Benmosche declined to say what kind of cancer he has.
“I don’t say what it is because I don’t want to give you or other press the opportunity to decide when I am going to die,” he said.
“I prefer to let my doctors worry about my cancer. I let my family worry about my cancer, and as long as I am able to continue to function, the board is comfortable. I am tracked not only by my own doctors but we have an outside third party tracking me,” he said.
“If there is any question about my ability to do my job, then I would step down. The doctors are pretty confident I will stay the way I am at least for another a year.”
Benmosche appeared robust as he moved around the conference venue and later at his multi-layer villa overlooking the Adriatic Sea. He has grown a beard as his medication causes severe body rashes and acne that made it hard to shave, he said.

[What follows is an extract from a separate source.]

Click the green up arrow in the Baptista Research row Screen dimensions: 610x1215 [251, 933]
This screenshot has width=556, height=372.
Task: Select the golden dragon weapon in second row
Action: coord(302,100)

Dressed in a jacket and tie, he said he planned to host an evening cocktail party later on Tuesday.
“Right now I‘m doing okay. I‘m going to continue to live my life until I can‘t,” he said.
Looking back, Benmosche said he had suggested in August 2009 that he not take the job he had just agreed to fill after a spat about pay. He said he also threatened to leave in July 2010 in a disagreement with the board over AIG’s direction.
Benmosche said there had also been tension about compensation of top AIG executives in November 2009, during which he questioned the wisdom of staying at his post longer. All of these past problems have been resolved, he said.
He also prompted public protest after taking the job in August 2009 and proceeding to take a long-planned holiday in Croatia. Posing in flip flops and shorts for an interview at the time, he projected an image of a man not in a hurry to sell off assets quickly as some had demanded to repay the government.
His slower strategy has been credited with helping to revive AIG’s fortunes.
“I don’t think ‘vindicated’ is the right word, but I think what the board and I are saying is that we chose a path, and this path is turning out to work well,” he said.
“I think that after August, and some of the publicity that occurred in August of ‘09, things quieted down dramatically and people said ‘let’s just give these people a chance,'” he said.
“In spite of some of the speed bumps that have been put in front of us that are inappropriate, I think we’re still able to get there.”